I think this is the old Cathedral... in fact, it is the old old Cathedral, the nearby Catholic hall having been turned into the Pro-Cathedral in 1933, then itself replaced!


(Like many buildings in the area, it was badly damaged in the 1989 Newcastle earthquake, and is now unsafe, due to the risk of falling masonry.)

It was half four, and I was still over 150 km north of Sydney.  Despite the excellent freeway, I was running late for dinner with John and his friends – a dinner in my honour – and matters were made worse when I decided to turn off the Pacific Highway into the suburbs in the hopes of finding a quicker route: in the end I ended up back on the same, having wasted a good half hour.  Finally crossing the Harbour Bridge after all, I arrived an hour later than expected.

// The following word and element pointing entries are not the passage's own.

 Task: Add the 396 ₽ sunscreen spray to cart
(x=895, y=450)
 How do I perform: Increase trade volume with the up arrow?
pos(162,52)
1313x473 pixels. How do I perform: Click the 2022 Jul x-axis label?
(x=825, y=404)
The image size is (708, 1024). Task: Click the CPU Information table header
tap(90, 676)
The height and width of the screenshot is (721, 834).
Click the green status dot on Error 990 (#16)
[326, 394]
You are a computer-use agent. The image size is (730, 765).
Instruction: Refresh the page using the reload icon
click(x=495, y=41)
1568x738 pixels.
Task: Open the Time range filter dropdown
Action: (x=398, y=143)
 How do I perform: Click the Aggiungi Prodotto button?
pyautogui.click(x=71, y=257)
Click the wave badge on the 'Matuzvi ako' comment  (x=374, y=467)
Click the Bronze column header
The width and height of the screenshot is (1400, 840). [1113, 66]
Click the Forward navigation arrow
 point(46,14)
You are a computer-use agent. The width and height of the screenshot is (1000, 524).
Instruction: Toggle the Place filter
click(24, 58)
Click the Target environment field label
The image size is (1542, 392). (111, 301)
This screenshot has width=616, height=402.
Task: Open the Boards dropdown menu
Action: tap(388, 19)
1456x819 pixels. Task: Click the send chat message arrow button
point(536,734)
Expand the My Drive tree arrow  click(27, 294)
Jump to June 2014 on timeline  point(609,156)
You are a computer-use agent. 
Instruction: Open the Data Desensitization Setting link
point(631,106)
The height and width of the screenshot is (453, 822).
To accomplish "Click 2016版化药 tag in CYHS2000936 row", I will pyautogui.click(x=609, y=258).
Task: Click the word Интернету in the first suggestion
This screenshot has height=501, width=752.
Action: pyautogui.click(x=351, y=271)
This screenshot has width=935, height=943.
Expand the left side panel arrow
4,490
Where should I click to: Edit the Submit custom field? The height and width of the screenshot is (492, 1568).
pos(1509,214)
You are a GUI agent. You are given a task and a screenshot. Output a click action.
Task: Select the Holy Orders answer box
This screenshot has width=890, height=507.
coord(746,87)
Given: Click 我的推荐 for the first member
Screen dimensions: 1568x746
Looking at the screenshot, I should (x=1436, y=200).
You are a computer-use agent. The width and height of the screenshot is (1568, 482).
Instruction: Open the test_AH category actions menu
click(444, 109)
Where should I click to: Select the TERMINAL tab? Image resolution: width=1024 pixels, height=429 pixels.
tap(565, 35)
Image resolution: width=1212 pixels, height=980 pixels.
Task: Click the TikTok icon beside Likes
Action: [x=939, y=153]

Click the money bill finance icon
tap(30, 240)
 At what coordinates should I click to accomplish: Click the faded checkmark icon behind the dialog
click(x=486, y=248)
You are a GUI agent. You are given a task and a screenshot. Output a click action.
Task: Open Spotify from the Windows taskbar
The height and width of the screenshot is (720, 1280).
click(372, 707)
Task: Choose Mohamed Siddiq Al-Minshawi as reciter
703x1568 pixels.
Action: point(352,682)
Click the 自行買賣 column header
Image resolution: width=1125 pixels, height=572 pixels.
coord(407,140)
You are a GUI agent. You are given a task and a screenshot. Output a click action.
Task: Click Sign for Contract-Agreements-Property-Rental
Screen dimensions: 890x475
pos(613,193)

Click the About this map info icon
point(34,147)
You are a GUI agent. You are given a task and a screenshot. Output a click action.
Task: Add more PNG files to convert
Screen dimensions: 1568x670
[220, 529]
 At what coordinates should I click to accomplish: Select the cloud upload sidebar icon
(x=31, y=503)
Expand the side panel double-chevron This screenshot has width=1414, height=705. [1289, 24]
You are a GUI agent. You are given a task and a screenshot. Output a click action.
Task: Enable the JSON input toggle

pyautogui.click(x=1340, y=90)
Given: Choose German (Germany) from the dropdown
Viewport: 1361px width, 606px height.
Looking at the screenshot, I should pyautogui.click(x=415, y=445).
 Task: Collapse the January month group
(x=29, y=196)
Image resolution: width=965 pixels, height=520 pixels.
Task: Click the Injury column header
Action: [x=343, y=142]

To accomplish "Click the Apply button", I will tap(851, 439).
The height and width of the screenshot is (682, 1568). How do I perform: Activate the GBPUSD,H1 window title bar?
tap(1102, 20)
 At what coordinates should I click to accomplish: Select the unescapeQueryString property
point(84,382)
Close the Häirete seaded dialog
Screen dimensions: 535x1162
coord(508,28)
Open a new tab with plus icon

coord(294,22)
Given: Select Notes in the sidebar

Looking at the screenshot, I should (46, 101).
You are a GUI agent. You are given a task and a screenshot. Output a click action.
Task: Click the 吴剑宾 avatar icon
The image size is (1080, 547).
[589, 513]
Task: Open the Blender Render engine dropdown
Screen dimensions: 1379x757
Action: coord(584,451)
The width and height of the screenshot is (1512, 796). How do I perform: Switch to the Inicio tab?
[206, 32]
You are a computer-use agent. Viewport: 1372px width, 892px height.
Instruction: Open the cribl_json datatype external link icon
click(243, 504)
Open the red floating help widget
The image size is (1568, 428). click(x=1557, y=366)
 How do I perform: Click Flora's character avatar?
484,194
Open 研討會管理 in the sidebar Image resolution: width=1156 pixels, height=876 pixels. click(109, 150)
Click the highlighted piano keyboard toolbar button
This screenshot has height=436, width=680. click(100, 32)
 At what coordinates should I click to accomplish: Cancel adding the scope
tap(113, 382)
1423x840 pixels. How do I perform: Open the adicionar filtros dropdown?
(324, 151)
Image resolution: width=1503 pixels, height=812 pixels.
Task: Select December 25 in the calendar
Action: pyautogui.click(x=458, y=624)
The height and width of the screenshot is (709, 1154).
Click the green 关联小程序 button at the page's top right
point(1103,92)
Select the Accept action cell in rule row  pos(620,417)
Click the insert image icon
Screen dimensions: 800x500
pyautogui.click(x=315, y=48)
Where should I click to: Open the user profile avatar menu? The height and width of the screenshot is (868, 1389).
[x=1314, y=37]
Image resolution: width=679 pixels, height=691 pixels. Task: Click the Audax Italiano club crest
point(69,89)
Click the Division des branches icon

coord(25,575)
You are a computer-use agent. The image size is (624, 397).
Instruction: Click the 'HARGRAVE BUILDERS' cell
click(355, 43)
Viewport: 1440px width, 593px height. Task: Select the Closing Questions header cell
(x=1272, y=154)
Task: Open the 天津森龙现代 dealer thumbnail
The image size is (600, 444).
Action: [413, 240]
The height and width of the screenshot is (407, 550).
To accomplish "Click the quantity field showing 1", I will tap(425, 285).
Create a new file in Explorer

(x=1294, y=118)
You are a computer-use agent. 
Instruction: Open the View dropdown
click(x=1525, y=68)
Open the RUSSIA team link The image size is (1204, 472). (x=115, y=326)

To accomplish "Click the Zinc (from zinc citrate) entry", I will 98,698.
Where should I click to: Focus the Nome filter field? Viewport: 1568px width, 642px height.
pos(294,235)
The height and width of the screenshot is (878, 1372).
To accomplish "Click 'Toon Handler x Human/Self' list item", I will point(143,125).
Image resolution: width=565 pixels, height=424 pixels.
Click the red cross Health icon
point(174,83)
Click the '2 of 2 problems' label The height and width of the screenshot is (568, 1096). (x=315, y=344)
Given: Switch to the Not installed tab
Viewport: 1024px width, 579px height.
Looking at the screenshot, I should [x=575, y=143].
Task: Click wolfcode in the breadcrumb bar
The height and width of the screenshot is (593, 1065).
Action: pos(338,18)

Dinner, it must be said, was excellent, and it was delightful to meet John's beloved, Laura.  I wish them well for the future.

Tuesday, June 8, 2010

New England

Yester-day I drove up from Lismore into the interior, crossing the Great Dividing Range again via the twisty Bruxner Highway.  It took me far longer than anticipated to get to Tenterfield.  Having crossed the divide, I was now in New England.  (I must say, it didn't look much like England.)  New England, the high northern tablelands and western slopes, was the home of the only serious New State movement during the twentieth century: and as a devotee of lost causes and nostalgia – I am a traddie – it interests me.


The traditional flag of New England - the rampant lion with sword, fighting for freedom

But first, some shots of St Mary's Church at Casino, only 30 km inland from Lismore:


I am told by an authoritative source that the unhappy reordering of the sanctuary is to be reversed and that right soon: the Blessed Sacrament will be returned to the place of honour at the head of the apse for a start!


Tenterfield, just south of the Queensland border, was the venue of the famous 1889 Federation Oration of Sir Henry Parkes, five times Premier of New South Wales, and a leading agitant for federation of the Australian colonies – "a nation for a continent and a continent for a nation" as Sir Edmund Barton, first Prime Minister of Australia, put it.  In a flag-draped room one could picture the scene, for it was in that very chamber that Parkes delivered his speech.  Sadly, he died five years before Federation was achieved, the Imperial Parliament enacting our Constitution prepared by various Federation Conventions of Australian politicians.  Good old Queen Victoria!


The Catholic church in Tenterfield:


As I drove on – and on – down the New England Highway, I was quite surprised at the altitudes reached; Bolivia Hill at 1031 m, and the town of Guyra, surely one of the highest in Australia at 1330 m!

As the twilight drew near I reached Armidale, putative capital of New England, and home to many fine schools and New England University, not to mention two cathedrals (ours and a false one!) – I made a visit to the Cathedral of SS Mary and Joseph:


(That's not my car, but a close likeness.)

A rather poor shot of the interior; the sanctuary, hard to make out, is quite decent, still retaining the high altar and altar rails:



His Lordship Luc Matthys, Bishop of Armidale, complete with ferraiola:


The end of a very long day's drive (from before ten till after six) brought me to Tamworth; let's just say I'm not that interested in its being the country music capital of Australia!